Y fue en ese 1.968 que al cronista le hicieron una foto en plenas Pelenjrinas, que era como llamaba a las fiestas la madre de Cadáver, otro del barrio, otro de esa Fernández Ladreda donde ahora aparecen dedos humanos, que la gente lo va dejando todo tirado por ahí. Pues en las Pelenjrinas, subido a un caballo de cartón, tocado con sombrero mariachi ("¡hijos de la chingada!") me calcetaron una guitarra.
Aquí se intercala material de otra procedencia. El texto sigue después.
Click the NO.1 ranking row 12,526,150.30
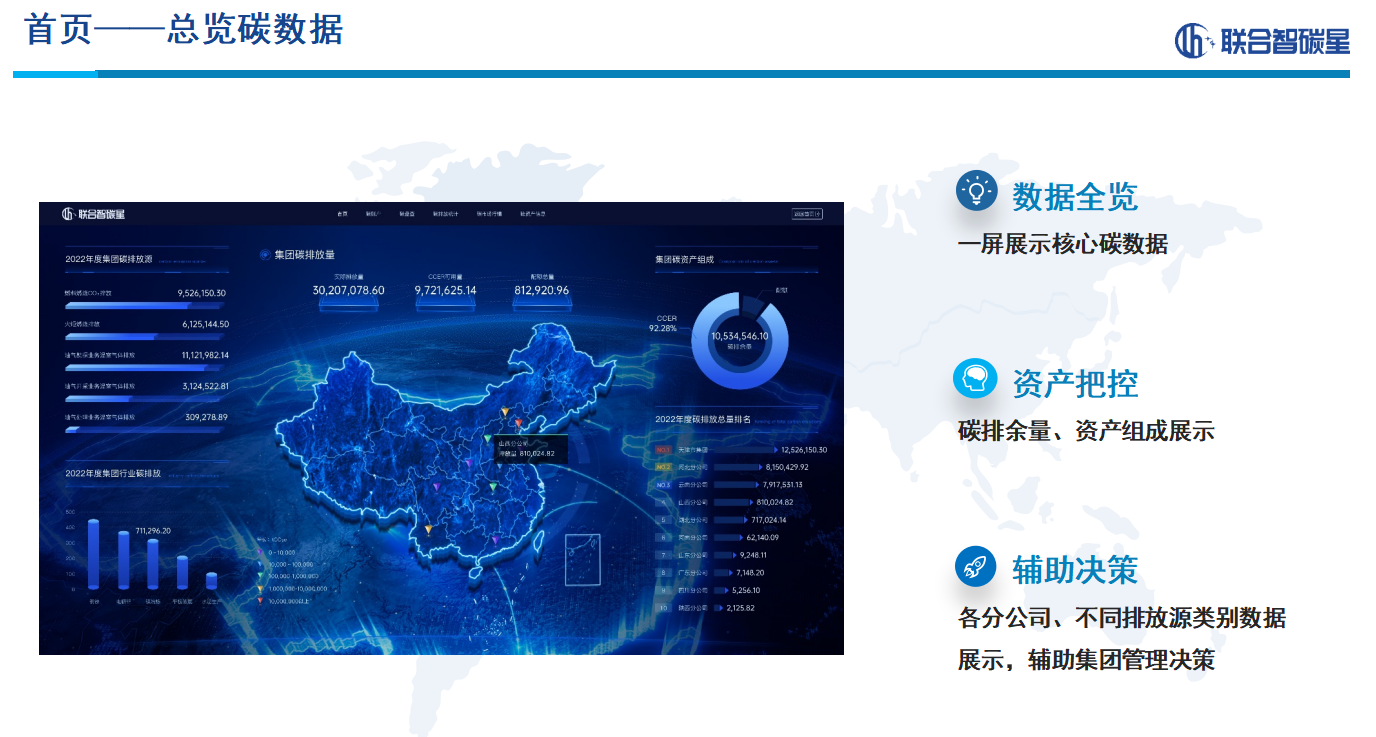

Y entonces me convertí, todo en uno, en Juan Gabriel, en John Wayne y en el maestro Rodrigo, sobre todo en el maestro Rodrigo, porque aunque la guitarra no tenía cuerdas, como la arañaba yo, qué punteos, qué acústica mágica entre el Dulce Cotón y el Bumper Royal, entre el Tiro Madrid y Miss Enigma, la chica sin cuerpo, entre el Muro de la Muerte y Amparito, el del martillazo a las puntas, que acuñó un reclamo publicitario más lleno de contenido que el Códice Calixtino: "Esta noche…¡a clavar! ¿Dónde estarán las criaturas?", y Amparito, que en realidad era un tío, daba un martillazo a la punta invitando a la concurrencia a introducirla, de un golpe, íntegra en la madera. La recompensa, un paquete de Record, aquel tabaco indulgente plenario con el cáncer de pulmón.

Y en aquella foto de aquella noche de Pelenjrinas mis orejas pugnaban por salirse del encuadre. Porque el cronista, honesto de natural, faltaría a la verdad si no reconociese que, de crío, tenía unas orejas de concurso, unas orejas que hasta cuando su madre lo llevaba a Foto Chao, Ruinas de santo Domingo, el fotógrafo la miraba con cara de reproche y decía: "señora, estas orejas…". Y tenía que cobrarle el doble, que decía que el papel de revelado no le llegaba porque aquellos pabellones auditivos eran más propios de cría de paquidermo que de infante.

¿Y el faquir? Volví a verlo una noche en la discoteca Golope. Había envejecido y cambiado su número. Ahora, abría la boca e introducía una aguja de calcetar por la mejilla. Me apenó mucho que alguien entre el público, carente del más mínimo sentido artístico e insatisfecho con su número gritase "¡metea polos collóns!".